Chromosomal instability is a frequent hallmark of cancer genomes and can be characterised by chromosomal rearrangements and viral integration events. Although high throughput sequencing and bioinformatics have allowed the discovery of such genomic aberrations, the potential of an integrative proteogenomic analysis to examine how such events alter protein expression and functions remains to be thoroughly examined.
Method: In this study, we analysed publicly available transcriptomic and proteomic data from 123 TCGA breast cancer samples. Transcriptomic analysis involved genome-guided and de novo assembly methods to discover chromosomal instability and contamination events from RNAseq experiments. The procedure was followed by proteomic analysis that included protein identification and quantitation using the database-searching algorithm on mass-spectrometry datasets.
Results: To this end, our study has provided further understanding of translocation and contamination events in the cohort. For instance, we identified the KANSL1-ARL17A rearrangement in 20% (25/123) of the samples across almost all the stages of the cancer development. Importantly, KANSL1 and ARL17A are cancer-causing genes involved in tumour suppression, DNA repair and movement of proteins within a cell. Although the fusion has previously been identified in breast and pancreatic cancers, through our integrative proteogenomic analysis, we can show how the canonical sequences of these proteins are partially expressed in tissues exhibiting the fusion, thus altering the normal functional landscape of the cell. In addition, through the analysis of microbial RNA, the Ralstonia pickettii (strain-12J) bacteria was discovered in 63% (78/123) of the samples. Further, the peptide “LGAIPGAGGTQR” from a predicted protein in the organism was identified using proteomics, validating the presence of the contaminant agent.
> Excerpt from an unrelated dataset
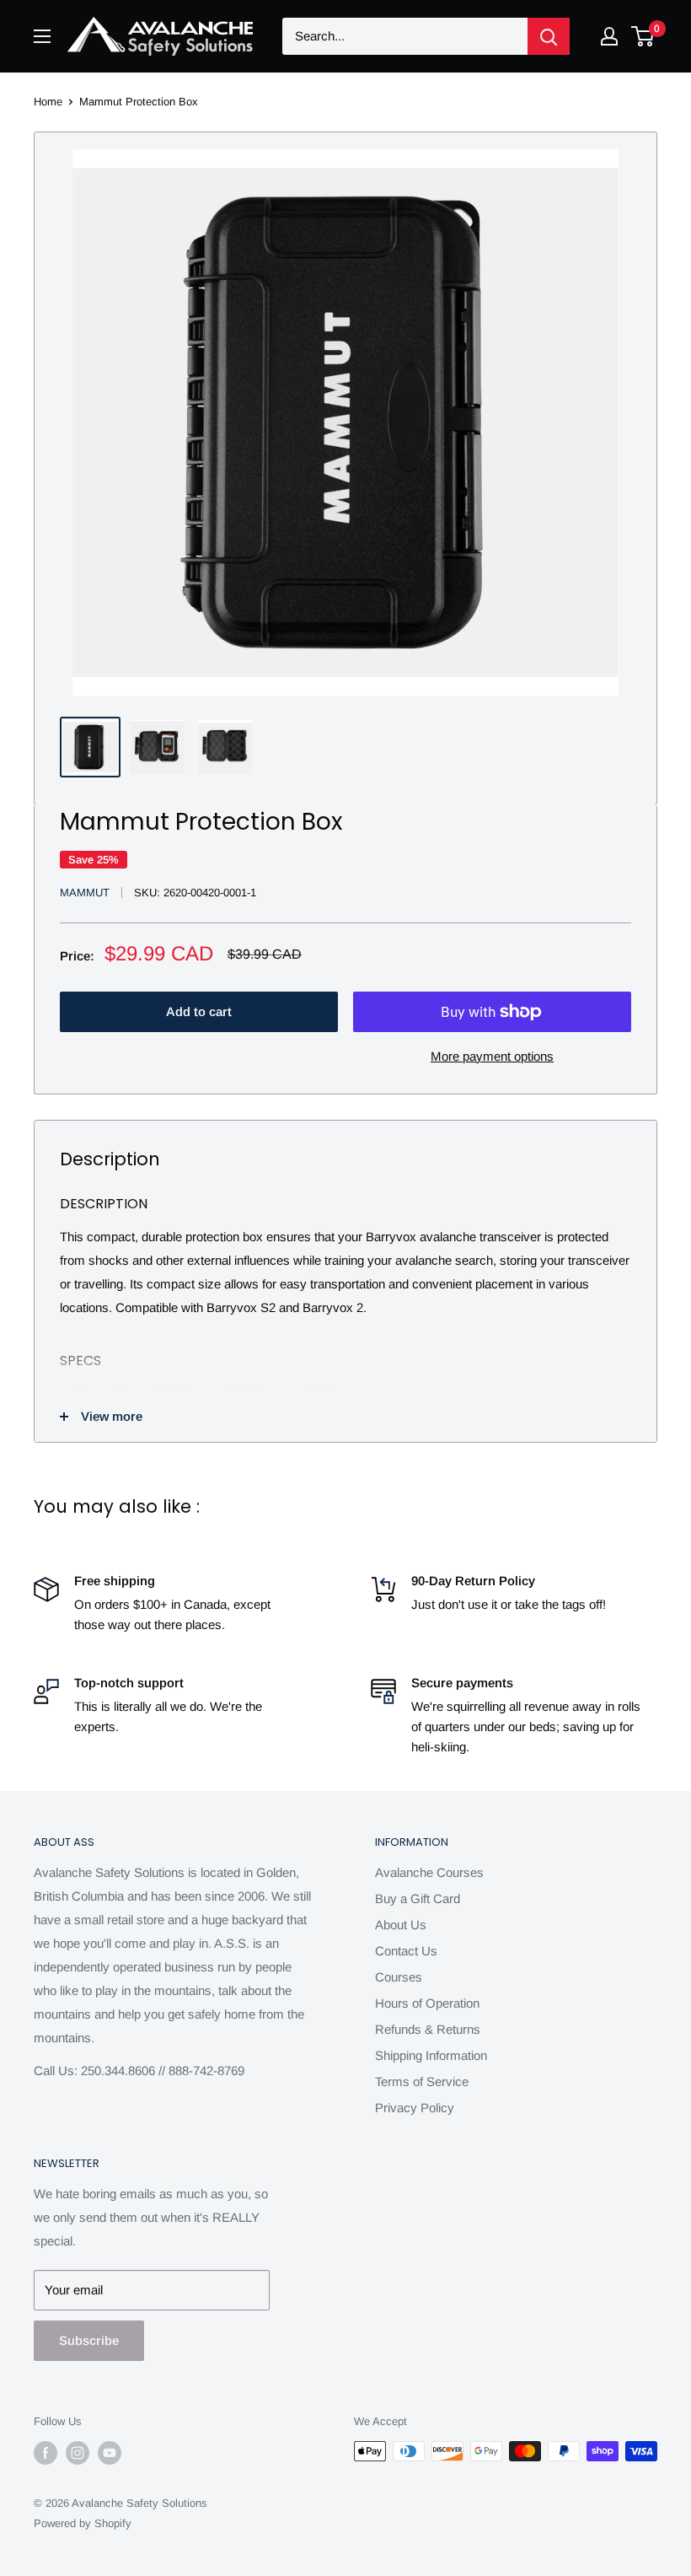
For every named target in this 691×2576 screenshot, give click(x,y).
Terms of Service (422, 2081)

Conclusion: The method applied to breast cancer data shows the potential contribution of integrative proteogenomics to the understanding of the molecular biology of cancer and potential treatment through comparative genomics and discovery of novel features. On the other hand, the identification of foreign genomes suggests potential cross-contamination during sample collection and processing that might be leading to erroneous conclusions if disregarded.